Write out every record below exactly, so that nothing differs from what is shown.

(Task data)

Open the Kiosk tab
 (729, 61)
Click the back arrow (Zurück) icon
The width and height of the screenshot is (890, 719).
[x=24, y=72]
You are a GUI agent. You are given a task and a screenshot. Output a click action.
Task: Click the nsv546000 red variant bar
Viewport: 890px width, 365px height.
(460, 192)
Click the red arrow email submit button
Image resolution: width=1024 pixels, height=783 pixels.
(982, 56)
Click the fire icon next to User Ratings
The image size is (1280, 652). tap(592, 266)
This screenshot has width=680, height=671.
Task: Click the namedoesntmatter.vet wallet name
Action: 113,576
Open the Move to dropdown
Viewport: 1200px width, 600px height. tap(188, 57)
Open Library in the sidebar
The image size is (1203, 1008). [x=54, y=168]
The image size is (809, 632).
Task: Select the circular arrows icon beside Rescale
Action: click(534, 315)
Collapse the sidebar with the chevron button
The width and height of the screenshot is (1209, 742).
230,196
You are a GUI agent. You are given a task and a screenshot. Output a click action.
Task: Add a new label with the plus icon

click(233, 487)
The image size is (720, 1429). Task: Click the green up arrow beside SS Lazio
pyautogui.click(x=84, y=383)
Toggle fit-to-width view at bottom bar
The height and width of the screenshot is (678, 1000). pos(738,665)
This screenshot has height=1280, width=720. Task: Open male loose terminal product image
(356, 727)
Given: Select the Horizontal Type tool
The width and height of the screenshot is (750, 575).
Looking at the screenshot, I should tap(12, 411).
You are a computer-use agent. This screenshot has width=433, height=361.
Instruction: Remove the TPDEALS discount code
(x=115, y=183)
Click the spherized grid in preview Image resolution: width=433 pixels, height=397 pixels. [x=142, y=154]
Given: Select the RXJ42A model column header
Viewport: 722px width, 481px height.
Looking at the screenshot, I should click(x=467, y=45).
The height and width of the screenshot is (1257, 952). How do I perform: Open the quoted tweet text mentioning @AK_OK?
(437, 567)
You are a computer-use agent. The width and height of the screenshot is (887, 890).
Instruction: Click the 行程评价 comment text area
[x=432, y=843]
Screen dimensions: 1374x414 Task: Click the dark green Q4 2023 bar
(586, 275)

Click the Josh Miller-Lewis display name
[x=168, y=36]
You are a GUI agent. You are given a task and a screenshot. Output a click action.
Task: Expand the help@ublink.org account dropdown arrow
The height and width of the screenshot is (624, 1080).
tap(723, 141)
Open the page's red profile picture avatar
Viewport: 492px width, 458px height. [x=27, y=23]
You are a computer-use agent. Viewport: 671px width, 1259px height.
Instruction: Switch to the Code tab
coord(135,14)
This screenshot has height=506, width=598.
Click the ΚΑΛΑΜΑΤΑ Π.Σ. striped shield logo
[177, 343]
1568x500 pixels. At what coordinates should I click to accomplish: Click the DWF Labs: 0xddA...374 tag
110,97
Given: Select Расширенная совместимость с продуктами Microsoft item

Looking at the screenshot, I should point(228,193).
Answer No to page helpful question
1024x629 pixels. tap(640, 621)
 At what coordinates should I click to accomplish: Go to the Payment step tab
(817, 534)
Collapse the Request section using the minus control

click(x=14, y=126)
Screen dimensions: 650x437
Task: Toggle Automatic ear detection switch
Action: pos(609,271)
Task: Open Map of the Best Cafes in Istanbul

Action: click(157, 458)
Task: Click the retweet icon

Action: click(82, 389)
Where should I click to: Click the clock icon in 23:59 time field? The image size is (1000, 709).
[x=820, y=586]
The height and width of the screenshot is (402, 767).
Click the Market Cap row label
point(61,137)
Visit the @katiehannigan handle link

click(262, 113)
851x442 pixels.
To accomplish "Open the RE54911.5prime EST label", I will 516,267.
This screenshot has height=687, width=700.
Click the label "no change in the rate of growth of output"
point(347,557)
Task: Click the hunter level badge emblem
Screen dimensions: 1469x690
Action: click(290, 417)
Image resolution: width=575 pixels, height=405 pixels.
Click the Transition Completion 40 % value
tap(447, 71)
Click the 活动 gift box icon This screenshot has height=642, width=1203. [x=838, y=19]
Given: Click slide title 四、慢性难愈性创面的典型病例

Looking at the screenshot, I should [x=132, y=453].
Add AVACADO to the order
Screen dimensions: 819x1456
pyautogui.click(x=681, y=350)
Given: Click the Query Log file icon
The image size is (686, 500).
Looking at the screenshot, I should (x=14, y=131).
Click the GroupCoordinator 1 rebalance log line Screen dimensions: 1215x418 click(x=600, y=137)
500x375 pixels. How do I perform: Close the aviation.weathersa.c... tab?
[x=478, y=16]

(End Task data)

▸ Completed exercise
Open the Kiosk tab
 (729, 61)
Click the back arrow (Zurück) icon
The width and height of the screenshot is (890, 719).
[x=24, y=72]
You are a GUI agent. You are given a task and a screenshot. Output a click action.
Task: Click the nsv546000 red variant bar
Viewport: 890px width, 365px height.
(460, 192)
Click the red arrow email submit button
Image resolution: width=1024 pixels, height=783 pixels.
(982, 56)
Click the fire icon next to User Ratings
The image size is (1280, 652). tap(592, 266)
This screenshot has width=680, height=671.
Task: Click the namedoesntmatter.vet wallet name
Action: 113,576
Open the Move to dropdown
Viewport: 1200px width, 600px height. tap(188, 57)
Open Library in the sidebar
The image size is (1203, 1008). [x=54, y=168]
The image size is (809, 632).
Task: Select the circular arrows icon beside Rescale
Action: click(534, 315)
Collapse the sidebar with the chevron button
The width and height of the screenshot is (1209, 742).
230,196
You are a GUI agent. You are given a task and a screenshot. Output a click action.
Task: Add a new label with the plus icon

click(233, 487)
The image size is (720, 1429). Task: Click the green up arrow beside SS Lazio
pyautogui.click(x=84, y=383)
Toggle fit-to-width view at bottom bar
The height and width of the screenshot is (678, 1000). pos(738,665)
This screenshot has height=1280, width=720. Task: Open male loose terminal product image
(356, 727)
Given: Select the Horizontal Type tool
The width and height of the screenshot is (750, 575).
Looking at the screenshot, I should tap(12, 411).
You are a computer-use agent. This screenshot has width=433, height=361.
Instruction: Remove the TPDEALS discount code
(x=115, y=183)
Click the spherized grid in preview Image resolution: width=433 pixels, height=397 pixels. [x=142, y=154]
Given: Select the RXJ42A model column header
Viewport: 722px width, 481px height.
Looking at the screenshot, I should click(x=467, y=45).
The height and width of the screenshot is (1257, 952). How do I perform: Open the quoted tweet text mentioning @AK_OK?
(437, 567)
You are a computer-use agent. The width and height of the screenshot is (887, 890).
Instruction: Click the 行程评价 comment text area
[x=432, y=843]
Screen dimensions: 1374x414 Task: Click the dark green Q4 2023 bar
(586, 275)

Click the Josh Miller-Lewis display name
[x=168, y=36]
You are a GUI agent. You are given a task and a screenshot. Output a click action.
Task: Expand the help@ublink.org account dropdown arrow
The height and width of the screenshot is (624, 1080).
tap(723, 141)
Open the page's red profile picture avatar
Viewport: 492px width, 458px height. [x=27, y=23]
You are a computer-use agent. Viewport: 671px width, 1259px height.
Instruction: Switch to the Code tab
coord(135,14)
This screenshot has height=506, width=598.
Click the ΚΑΛΑΜΑΤΑ Π.Σ. striped shield logo
[177, 343]
1568x500 pixels. At what coordinates should I click to accomplish: Click the DWF Labs: 0xddA...374 tag
110,97
Given: Select Расширенная совместимость с продуктами Microsoft item

Looking at the screenshot, I should point(228,193).
Answer No to page helpful question
1024x629 pixels. tap(640, 621)
 At what coordinates should I click to accomplish: Go to the Payment step tab
(817, 534)
Collapse the Request section using the minus control

click(x=14, y=126)
Screen dimensions: 650x437
Task: Toggle Automatic ear detection switch
Action: pos(609,271)
Task: Open Map of the Best Cafes in Istanbul

Action: click(157, 458)
Task: Click the retweet icon

Action: click(82, 389)
Where should I click to: Click the clock icon in 23:59 time field? The image size is (1000, 709).
[x=820, y=586]
The height and width of the screenshot is (402, 767).
Click the Market Cap row label
point(61,137)
Visit the @katiehannigan handle link

click(262, 113)
851x442 pixels.
To accomplish "Open the RE54911.5prime EST label", I will 516,267.
This screenshot has height=687, width=700.
Click the label "no change in the rate of growth of output"
point(347,557)
Task: Click the hunter level badge emblem
Screen dimensions: 1469x690
Action: click(290, 417)
Image resolution: width=575 pixels, height=405 pixels.
Click the Transition Completion 40 % value
tap(447, 71)
Click the 活动 gift box icon This screenshot has height=642, width=1203. [x=838, y=19]
Given: Click slide title 四、慢性难愈性创面的典型病例

Looking at the screenshot, I should [x=132, y=453].
Add AVACADO to the order
Screen dimensions: 819x1456
pyautogui.click(x=681, y=350)
Given: Click the Query Log file icon
The image size is (686, 500).
Looking at the screenshot, I should (x=14, y=131).
Click the GroupCoordinator 1 rebalance log line Screen dimensions: 1215x418 click(x=600, y=137)
500x375 pixels. How do I perform: Close the aviation.weathersa.c... tab?
[x=478, y=16]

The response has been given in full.